“The Struggle over Rock in the Polish Press in the 1980’s”
by Raymond Patton
On December 13, 1981, the declaration of Martial Law in Poland closed the presses, banned the Solidarity labor movement, and reversed the liberalization that had come with Solidarity’s success. Yet, two months into the year and a half of military rule, a Party commission agreed to sponsor the controversial Jarociń Youth Music Festival. Nor was Jarociń an anomaly; the Martial Law era falls within a key period of Polish rock. The cultural creativity of the era has been overshadowed by stories of oppressiveness, in part due to the centrality of Solidarity to most accounts. Why would the Party encourage a medium that seemingly undermined its authority? How does the complexity of the relationship between the state and rock music affect the way we evaluate its place in Polish history?
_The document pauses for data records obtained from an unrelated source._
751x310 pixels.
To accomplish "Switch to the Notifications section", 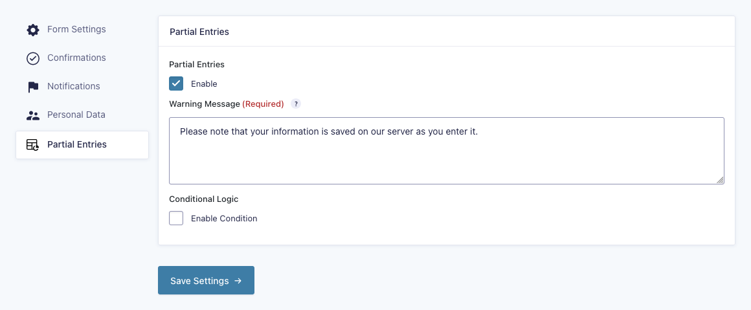I will click(x=73, y=86).
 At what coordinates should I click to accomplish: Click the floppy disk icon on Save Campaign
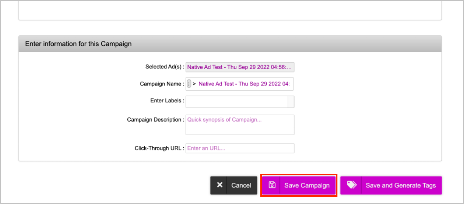(272, 185)
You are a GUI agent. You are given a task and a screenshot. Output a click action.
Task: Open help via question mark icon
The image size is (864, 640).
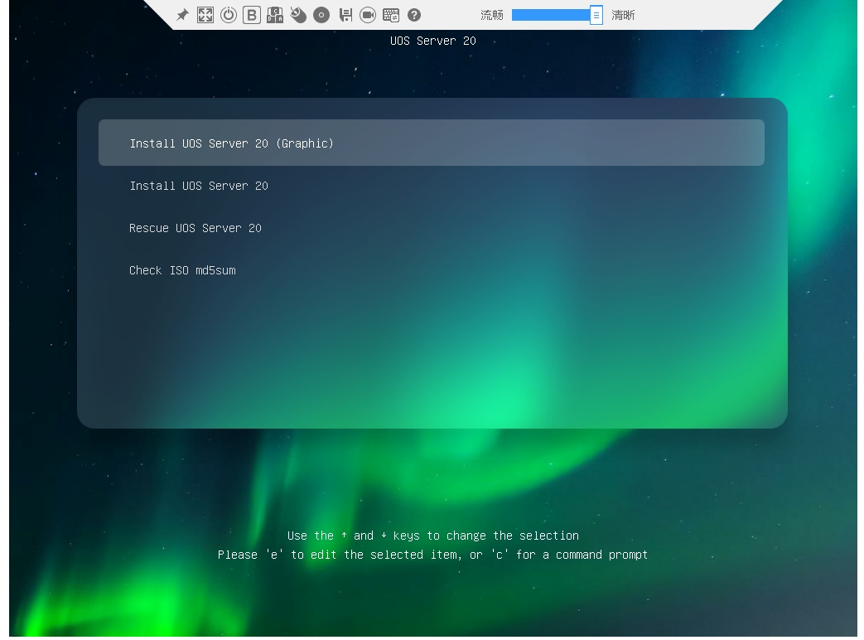[x=414, y=15]
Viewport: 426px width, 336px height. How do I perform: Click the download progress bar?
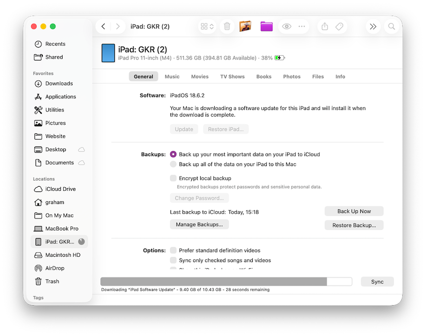[x=226, y=282]
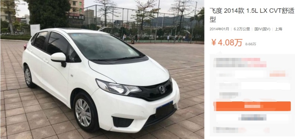Click the 上海 location label
This screenshot has height=139, width=295.
tap(278, 29)
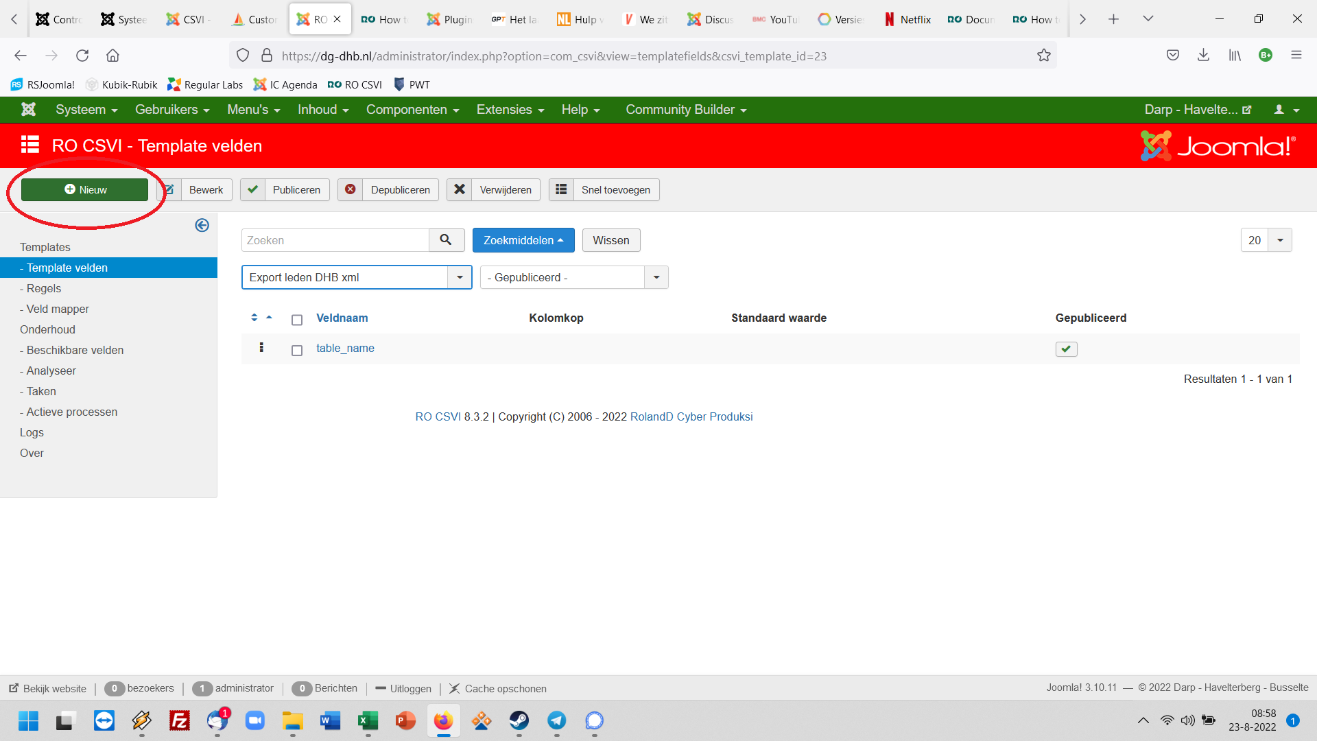This screenshot has height=741, width=1317.
Task: Click the Joomla logo in admin menu
Action: pos(28,110)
These questions engage with central debates about the political significance of popular culture. The story of Polish rock encourages us to look beyond the familiar binary that interprets culture as either noble resistance or base incorporation with respect to the dominant order. The hegemony model, derived from Antonio Gramsci and reworked by Raymond Williams and Stuart Hall, encourages a more flexible reading of culture’s political significance by emphasizing the meanings it takes on in a specific context rather than any ostensibly objective “liberatory” or “resistant” content. My presentation will examine just one of the arenas in which rock’s meaning was hammered out – in surprisingly vigorous debate in the Polish popular press in the 1980’s.